START Extracted material

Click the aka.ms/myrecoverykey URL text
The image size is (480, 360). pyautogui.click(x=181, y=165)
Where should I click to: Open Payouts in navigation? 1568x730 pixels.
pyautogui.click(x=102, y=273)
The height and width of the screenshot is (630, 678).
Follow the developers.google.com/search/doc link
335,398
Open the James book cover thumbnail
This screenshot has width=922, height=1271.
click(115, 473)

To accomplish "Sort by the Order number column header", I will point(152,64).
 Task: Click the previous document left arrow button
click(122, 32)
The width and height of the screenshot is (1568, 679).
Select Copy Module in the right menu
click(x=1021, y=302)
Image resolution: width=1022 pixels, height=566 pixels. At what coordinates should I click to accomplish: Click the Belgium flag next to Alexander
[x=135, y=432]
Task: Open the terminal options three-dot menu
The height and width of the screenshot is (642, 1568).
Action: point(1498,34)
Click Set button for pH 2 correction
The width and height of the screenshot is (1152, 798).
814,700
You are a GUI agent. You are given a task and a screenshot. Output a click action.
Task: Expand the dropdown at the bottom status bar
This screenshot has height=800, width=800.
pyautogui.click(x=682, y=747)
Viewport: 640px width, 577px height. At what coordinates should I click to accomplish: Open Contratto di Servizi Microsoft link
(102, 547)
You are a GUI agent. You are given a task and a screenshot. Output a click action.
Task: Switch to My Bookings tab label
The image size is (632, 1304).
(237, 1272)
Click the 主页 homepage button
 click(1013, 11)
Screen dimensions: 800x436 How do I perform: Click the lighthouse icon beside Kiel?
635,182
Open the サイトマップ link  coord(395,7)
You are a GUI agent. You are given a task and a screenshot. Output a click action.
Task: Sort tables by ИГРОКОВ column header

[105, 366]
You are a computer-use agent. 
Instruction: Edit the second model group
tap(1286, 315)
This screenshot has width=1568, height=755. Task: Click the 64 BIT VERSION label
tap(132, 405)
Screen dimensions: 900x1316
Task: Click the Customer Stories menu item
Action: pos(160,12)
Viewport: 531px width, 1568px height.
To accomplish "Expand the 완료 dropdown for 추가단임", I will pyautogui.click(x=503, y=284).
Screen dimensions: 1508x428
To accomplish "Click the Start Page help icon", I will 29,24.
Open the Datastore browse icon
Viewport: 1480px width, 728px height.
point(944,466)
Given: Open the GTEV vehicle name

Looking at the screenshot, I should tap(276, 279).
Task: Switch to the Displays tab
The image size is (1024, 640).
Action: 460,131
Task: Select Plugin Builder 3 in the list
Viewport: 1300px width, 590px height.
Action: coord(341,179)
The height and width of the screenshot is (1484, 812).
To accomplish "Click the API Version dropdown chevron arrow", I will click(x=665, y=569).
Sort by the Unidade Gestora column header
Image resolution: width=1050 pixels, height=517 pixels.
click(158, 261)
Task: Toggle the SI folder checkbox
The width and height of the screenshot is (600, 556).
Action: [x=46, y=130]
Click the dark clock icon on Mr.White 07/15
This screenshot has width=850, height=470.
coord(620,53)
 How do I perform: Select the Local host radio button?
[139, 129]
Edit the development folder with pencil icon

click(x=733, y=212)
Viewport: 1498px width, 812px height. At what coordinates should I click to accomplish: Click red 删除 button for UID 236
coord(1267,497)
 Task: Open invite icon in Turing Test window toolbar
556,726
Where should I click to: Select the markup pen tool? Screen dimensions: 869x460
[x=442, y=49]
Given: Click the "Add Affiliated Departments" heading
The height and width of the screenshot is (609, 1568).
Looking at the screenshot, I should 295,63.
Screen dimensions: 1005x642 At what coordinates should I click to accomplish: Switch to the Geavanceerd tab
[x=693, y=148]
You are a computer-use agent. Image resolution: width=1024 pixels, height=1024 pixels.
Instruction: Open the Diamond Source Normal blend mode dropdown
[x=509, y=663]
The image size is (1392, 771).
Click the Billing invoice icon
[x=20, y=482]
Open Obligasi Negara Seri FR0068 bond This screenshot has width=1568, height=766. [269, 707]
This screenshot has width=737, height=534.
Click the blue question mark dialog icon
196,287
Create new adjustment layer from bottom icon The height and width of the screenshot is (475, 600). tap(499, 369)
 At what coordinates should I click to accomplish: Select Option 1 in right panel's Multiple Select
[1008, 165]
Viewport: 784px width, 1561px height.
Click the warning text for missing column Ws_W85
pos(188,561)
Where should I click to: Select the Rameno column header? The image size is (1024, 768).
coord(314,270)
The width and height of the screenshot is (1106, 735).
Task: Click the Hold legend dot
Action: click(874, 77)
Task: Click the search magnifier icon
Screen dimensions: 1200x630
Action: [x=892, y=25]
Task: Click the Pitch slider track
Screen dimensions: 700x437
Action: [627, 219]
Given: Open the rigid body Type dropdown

END Extracted material

Return all of the material above exactly as it stands.

#### [Task answer]
Click the aka.ms/myrecoverykey URL text
The image size is (480, 360). pyautogui.click(x=181, y=165)
Where should I click to: Open Payouts in navigation? 1568x730 pixels.
pyautogui.click(x=102, y=273)
The height and width of the screenshot is (630, 678).
Follow the developers.google.com/search/doc link
335,398
Open the James book cover thumbnail
This screenshot has width=922, height=1271.
click(115, 473)

To accomplish "Sort by the Order number column header", I will point(152,64).
 Task: Click the previous document left arrow button
click(122, 32)
The width and height of the screenshot is (1568, 679).
Select Copy Module in the right menu
click(x=1021, y=302)
Image resolution: width=1022 pixels, height=566 pixels. At what coordinates should I click to accomplish: Click the Belgium flag next to Alexander
[x=135, y=432]
Task: Open the terminal options three-dot menu
The height and width of the screenshot is (642, 1568).
Action: point(1498,34)
Click Set button for pH 2 correction
The width and height of the screenshot is (1152, 798).
814,700
You are a GUI agent. You are given a task and a screenshot. Output a click action.
Task: Expand the dropdown at the bottom status bar
This screenshot has height=800, width=800.
pyautogui.click(x=682, y=747)
Viewport: 640px width, 577px height. At what coordinates should I click to accomplish: Open Contratto di Servizi Microsoft link
(102, 547)
You are a GUI agent. You are given a task and a screenshot. Output a click action.
Task: Switch to My Bookings tab label
The image size is (632, 1304).
(237, 1272)
Click the 主页 homepage button
 click(1013, 11)
Screen dimensions: 800x436 How do I perform: Click the lighthouse icon beside Kiel?
635,182
Open the サイトマップ link  coord(395,7)
You are a GUI agent. You are given a task and a screenshot. Output a click action.
Task: Sort tables by ИГРОКОВ column header

[105, 366]
You are a computer-use agent. 
Instruction: Edit the second model group
tap(1286, 315)
This screenshot has width=1568, height=755. Task: Click the 64 BIT VERSION label
tap(132, 405)
Screen dimensions: 900x1316
Task: Click the Customer Stories menu item
Action: pos(160,12)
Viewport: 531px width, 1568px height.
To accomplish "Expand the 완료 dropdown for 추가단임", I will pyautogui.click(x=503, y=284).
Screen dimensions: 1508x428
To accomplish "Click the Start Page help icon", I will 29,24.
Open the Datastore browse icon
Viewport: 1480px width, 728px height.
point(944,466)
Given: Open the GTEV vehicle name

Looking at the screenshot, I should tap(276, 279).
Task: Switch to the Displays tab
The image size is (1024, 640).
Action: 460,131
Task: Select Plugin Builder 3 in the list
Viewport: 1300px width, 590px height.
Action: coord(341,179)
The height and width of the screenshot is (1484, 812).
To accomplish "Click the API Version dropdown chevron arrow", I will click(x=665, y=569).
Sort by the Unidade Gestora column header
Image resolution: width=1050 pixels, height=517 pixels.
click(158, 261)
Task: Toggle the SI folder checkbox
The width and height of the screenshot is (600, 556).
Action: [x=46, y=130]
Click the dark clock icon on Mr.White 07/15
This screenshot has width=850, height=470.
coord(620,53)
 How do I perform: Select the Local host radio button?
[139, 129]
Edit the development folder with pencil icon

click(x=733, y=212)
Viewport: 1498px width, 812px height. At what coordinates should I click to accomplish: Click red 删除 button for UID 236
coord(1267,497)
 Task: Open invite icon in Turing Test window toolbar
556,726
Where should I click to: Select the markup pen tool? Screen dimensions: 869x460
[x=442, y=49]
Given: Click the "Add Affiliated Departments" heading
The height and width of the screenshot is (609, 1568).
Looking at the screenshot, I should 295,63.
Screen dimensions: 1005x642 At what coordinates should I click to accomplish: Switch to the Geavanceerd tab
[x=693, y=148]
You are a computer-use agent. Image resolution: width=1024 pixels, height=1024 pixels.
Instruction: Open the Diamond Source Normal blend mode dropdown
[x=509, y=663]
The image size is (1392, 771).
Click the Billing invoice icon
[x=20, y=482]
Open Obligasi Negara Seri FR0068 bond This screenshot has width=1568, height=766. [269, 707]
This screenshot has width=737, height=534.
Click the blue question mark dialog icon
196,287
Create new adjustment layer from bottom icon The height and width of the screenshot is (475, 600). tap(499, 369)
 At what coordinates should I click to accomplish: Select Option 1 in right panel's Multiple Select
[1008, 165]
Viewport: 784px width, 1561px height.
Click the warning text for missing column Ws_W85
pos(188,561)
Where should I click to: Select the Rameno column header? The image size is (1024, 768).
coord(314,270)
The width and height of the screenshot is (1106, 735).
Task: Click the Hold legend dot
Action: click(874, 77)
Task: Click the search magnifier icon
Screen dimensions: 1200x630
Action: [x=892, y=25]
Task: Click the Pitch slider track
Screen dimensions: 700x437
Action: [627, 219]
Given: Open the rigid body Type dropdown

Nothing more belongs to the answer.